• [AIM OF THE TASK] Without including any picture, write out the entries exactly as they stand.

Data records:
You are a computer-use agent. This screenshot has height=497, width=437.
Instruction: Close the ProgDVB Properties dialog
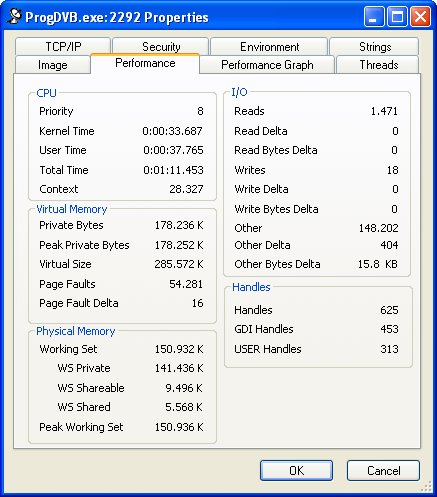(420, 17)
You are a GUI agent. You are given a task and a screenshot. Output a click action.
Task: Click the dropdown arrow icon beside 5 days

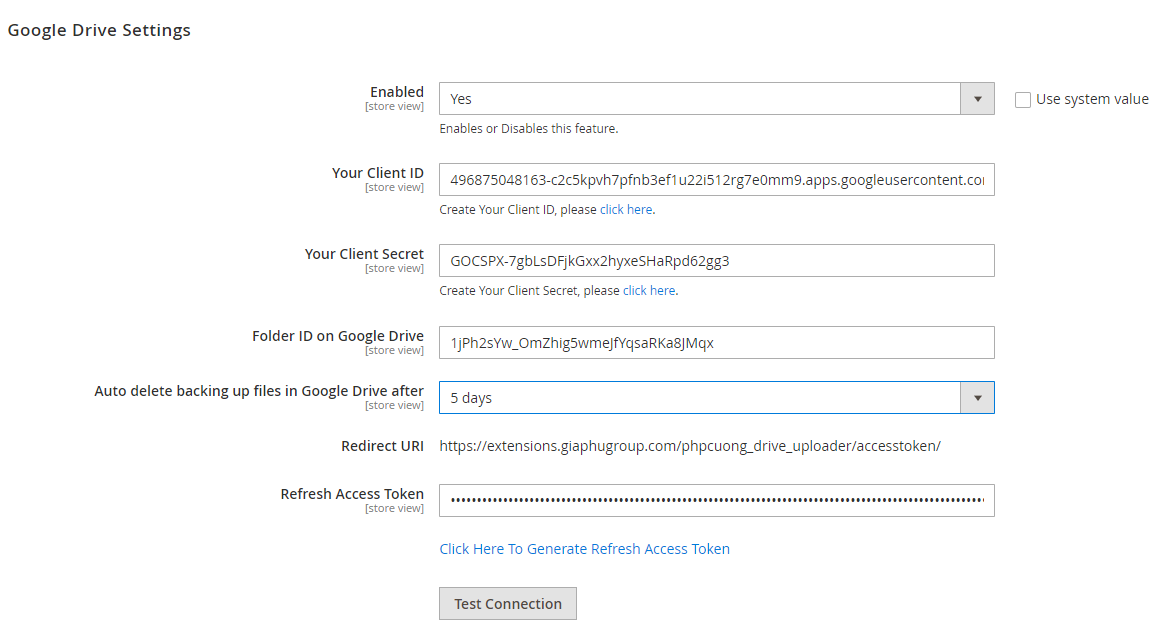976,397
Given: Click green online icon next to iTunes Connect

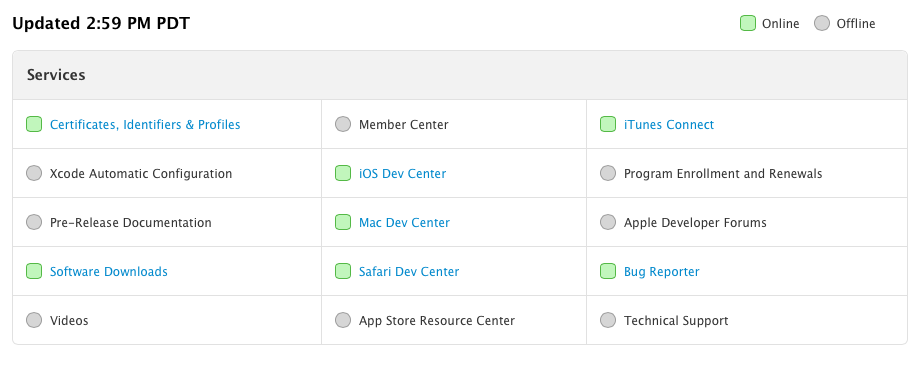Looking at the screenshot, I should (608, 124).
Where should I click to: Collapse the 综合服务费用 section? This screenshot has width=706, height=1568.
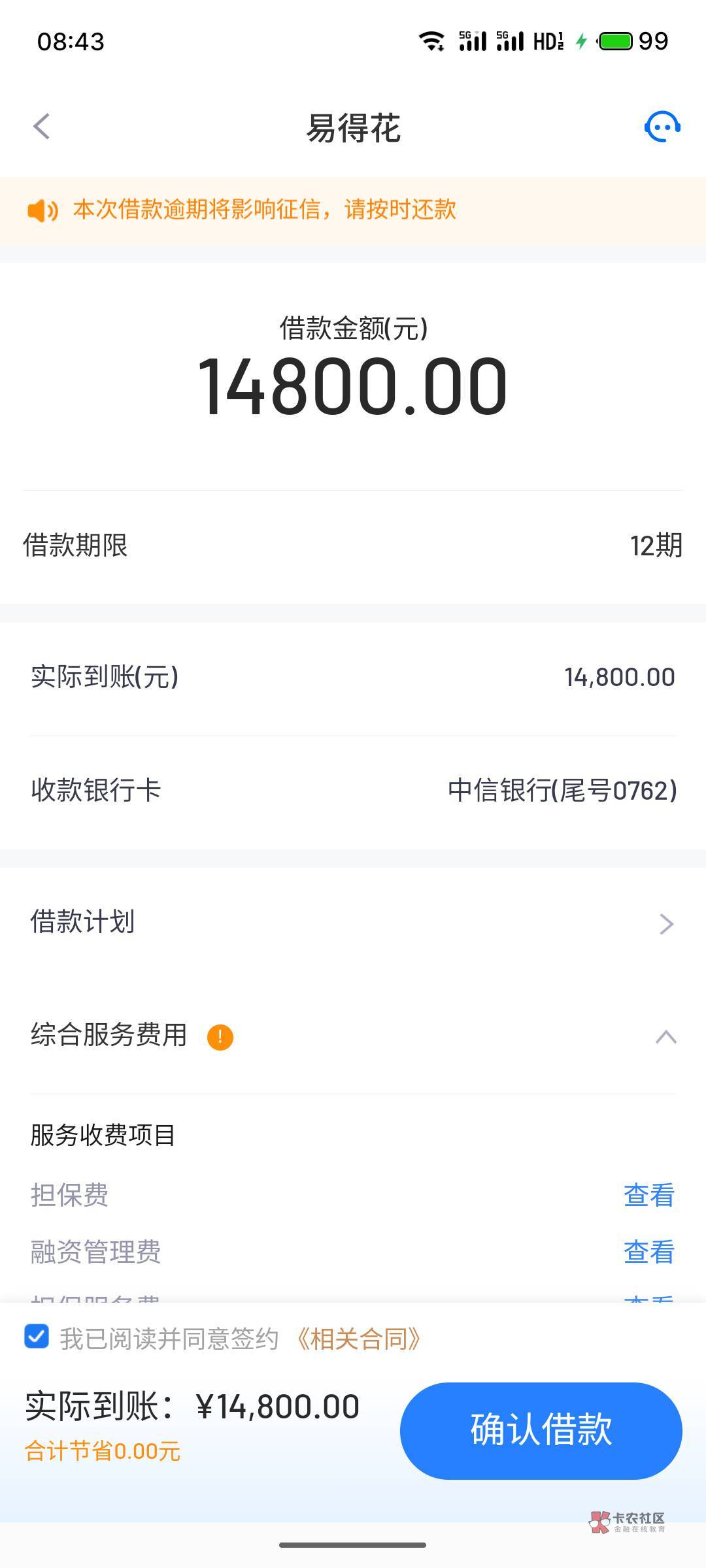pyautogui.click(x=665, y=1037)
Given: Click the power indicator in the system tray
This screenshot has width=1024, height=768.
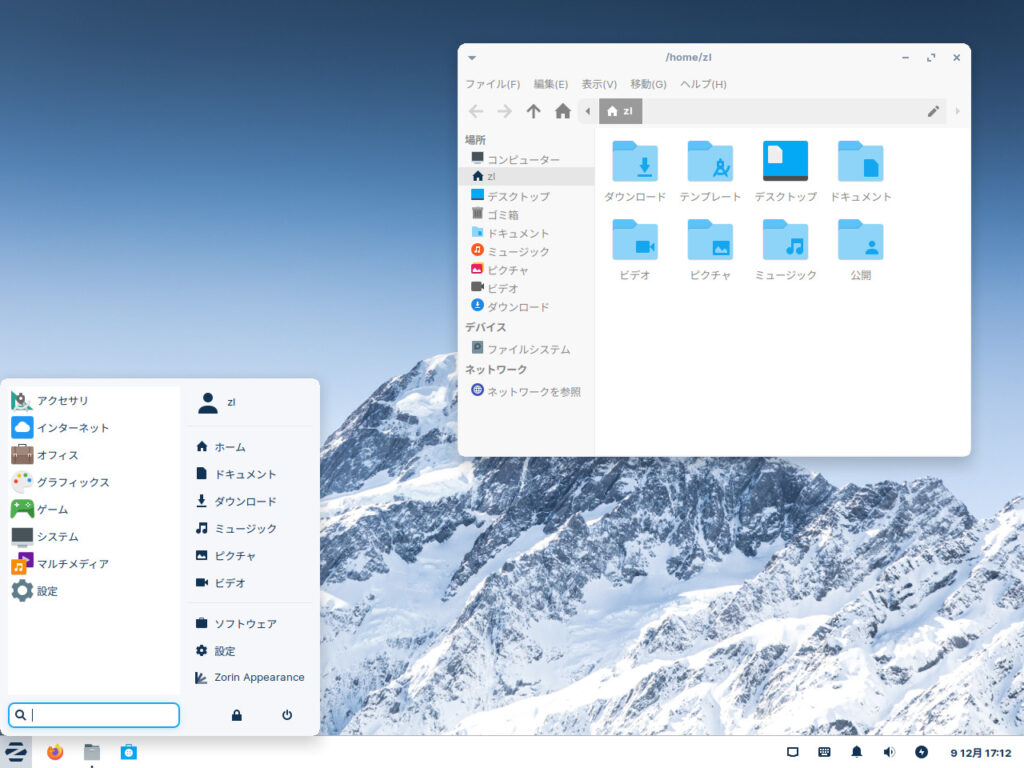Looking at the screenshot, I should 920,752.
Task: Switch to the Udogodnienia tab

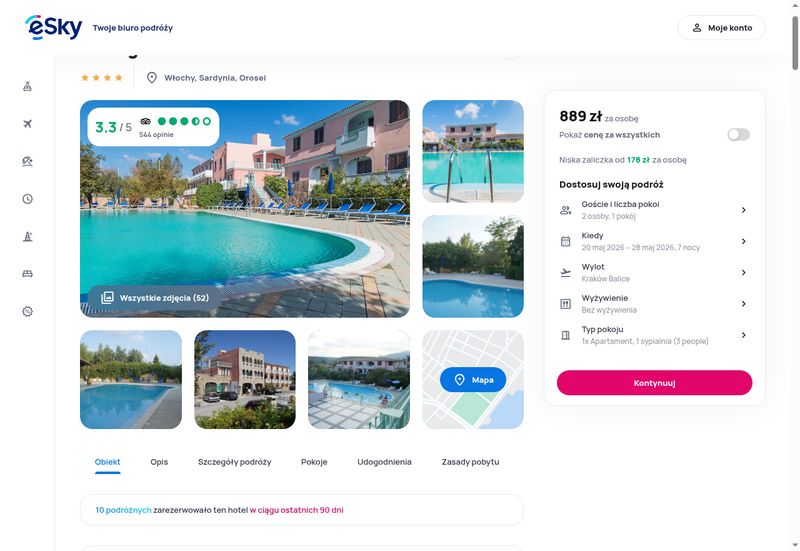Action: 384,462
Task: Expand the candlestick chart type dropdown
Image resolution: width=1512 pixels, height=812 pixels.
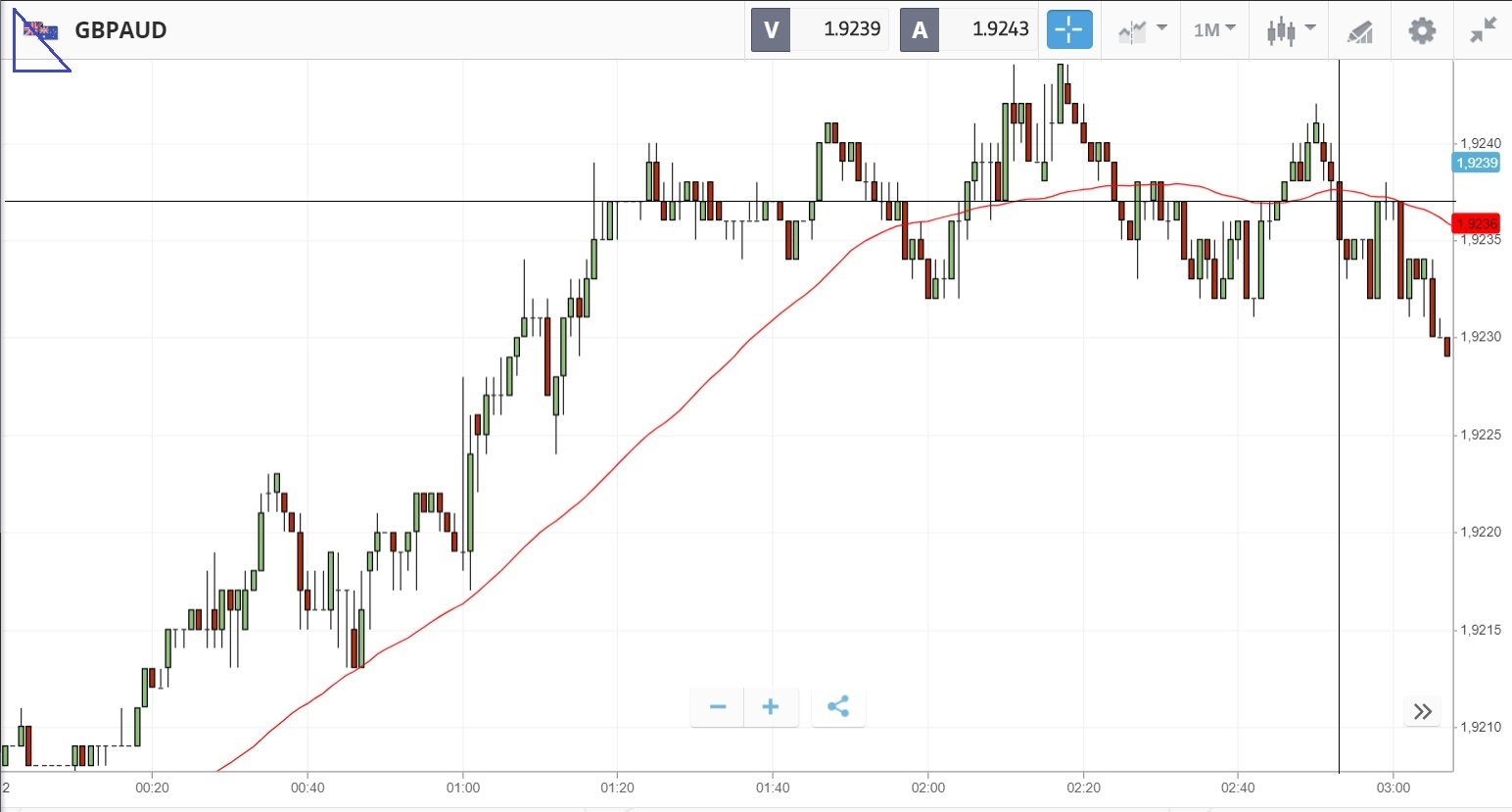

• [SOLUTION BELOW]
You are a computer-use agent. This screenshot has height=497, width=437.
Instruction: Close the ProgDVB Properties dialog
(420, 17)
You are a GUI agent. You are given a task and a screenshot. Output a click action.
Task: Click the dropdown arrow icon beside 5 days

976,397
Given: Click green online icon next to iTunes Connect

Looking at the screenshot, I should (608, 124).
Where should I click to: Collapse the 综合服务费用 section? This screenshot has width=706, height=1568.
pyautogui.click(x=665, y=1037)
Given: Click the power indicator in the system tray
This screenshot has width=1024, height=768.
Looking at the screenshot, I should 920,752.
Task: Switch to the Udogodnienia tab

Action: 384,462
Task: Expand the candlestick chart type dropdown
Image resolution: width=1512 pixels, height=812 pixels.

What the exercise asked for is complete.